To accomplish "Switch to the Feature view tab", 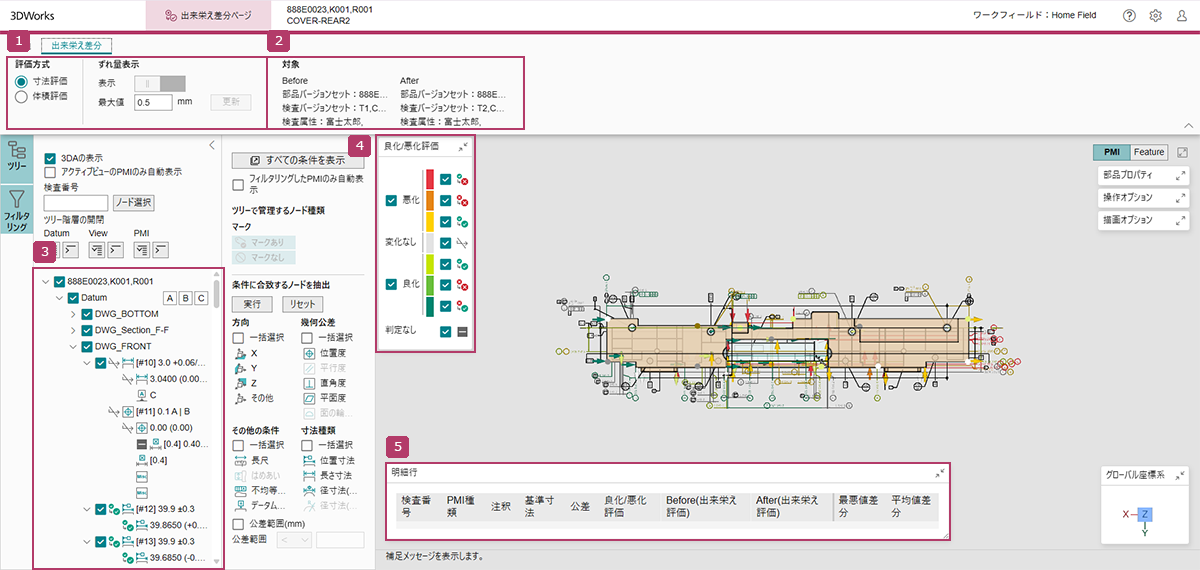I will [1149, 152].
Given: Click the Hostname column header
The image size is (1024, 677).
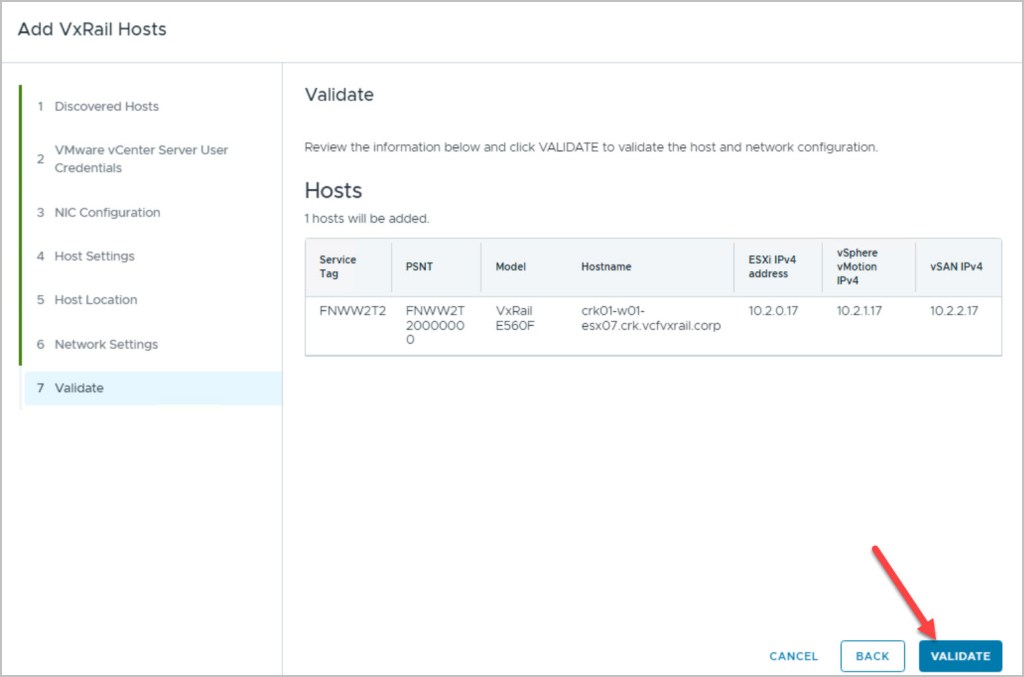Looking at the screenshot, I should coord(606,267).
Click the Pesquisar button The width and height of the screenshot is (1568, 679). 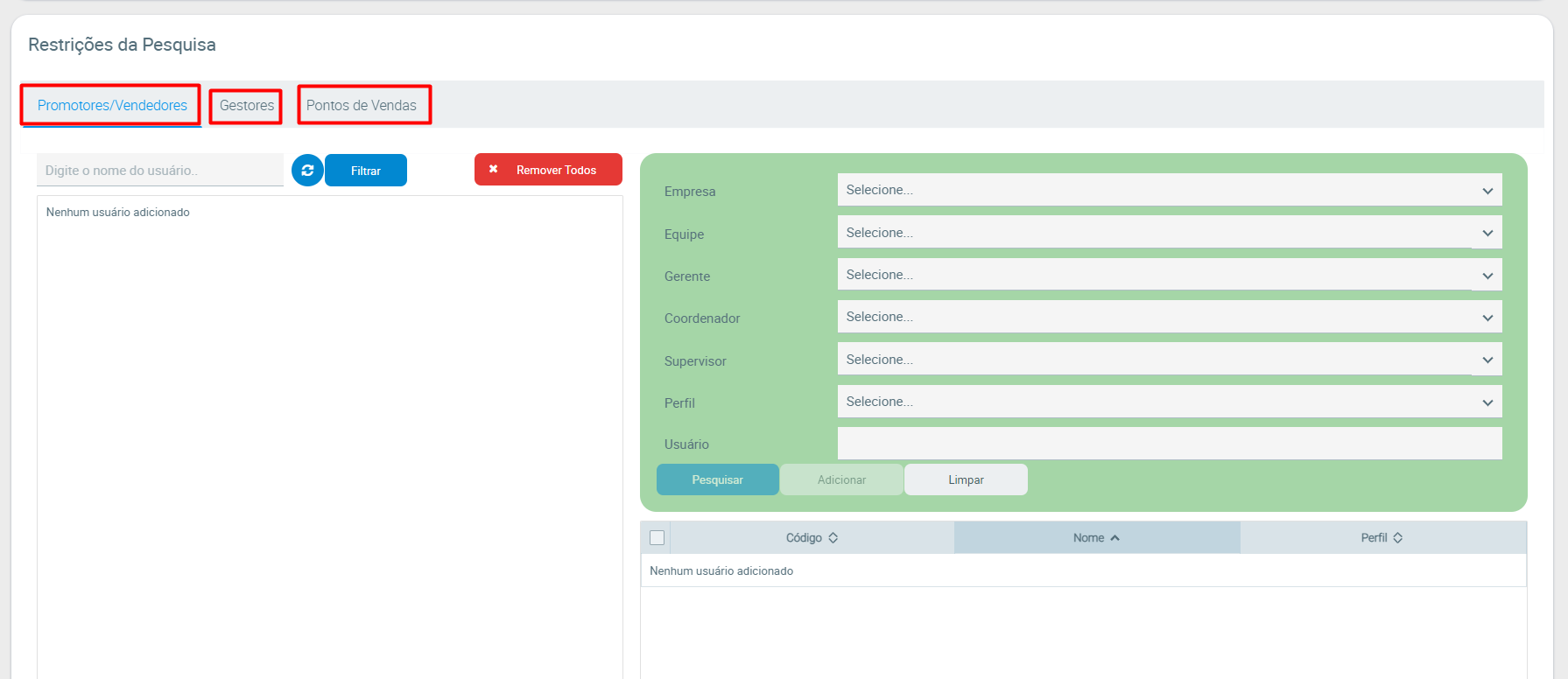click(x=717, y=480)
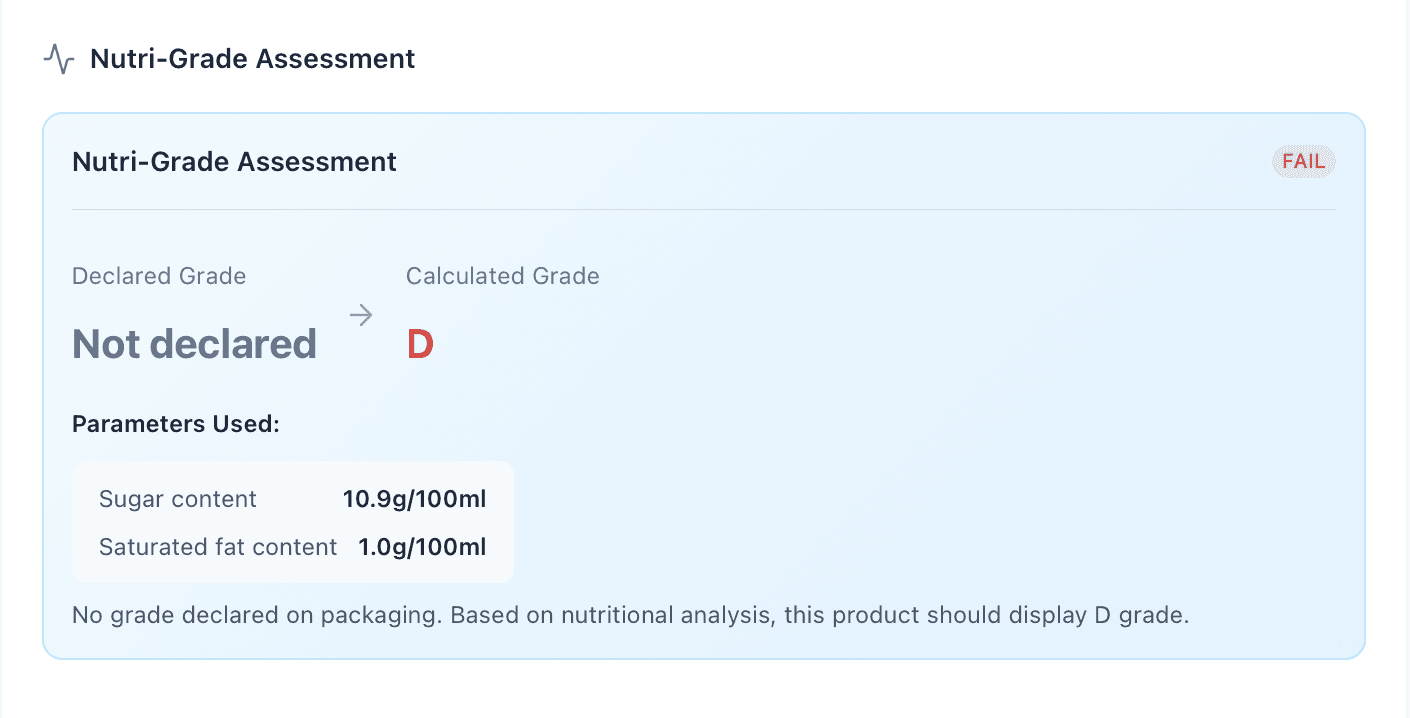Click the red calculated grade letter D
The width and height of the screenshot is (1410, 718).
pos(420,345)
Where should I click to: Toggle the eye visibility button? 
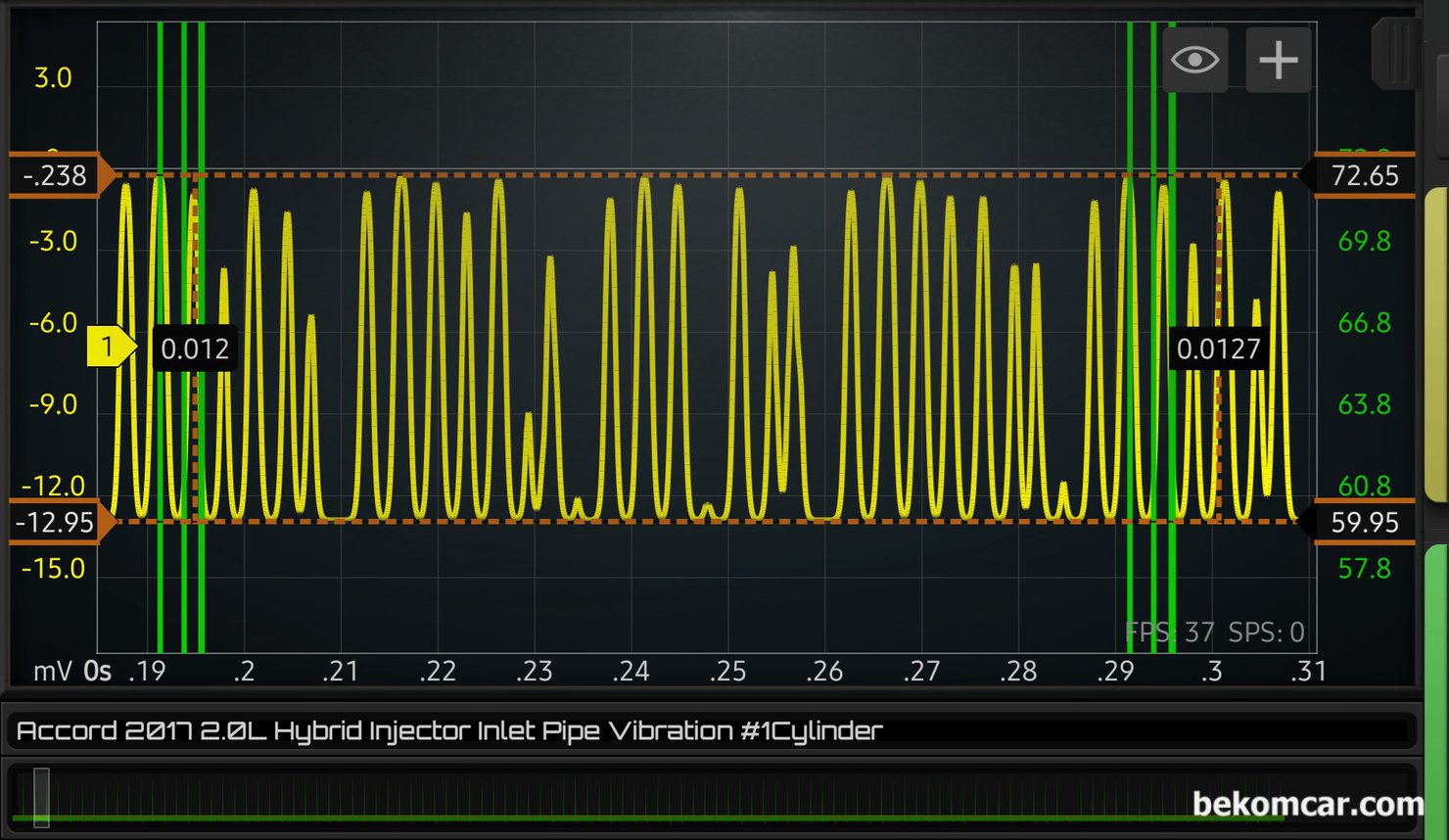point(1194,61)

__________________________________________________

Exercise:
Return word for word the line bearing "Where should I" and every later line of the entries, but none of the pictures.

Exercise answer:
Where should I click to: Toggle the eye visibility button? 
point(1194,61)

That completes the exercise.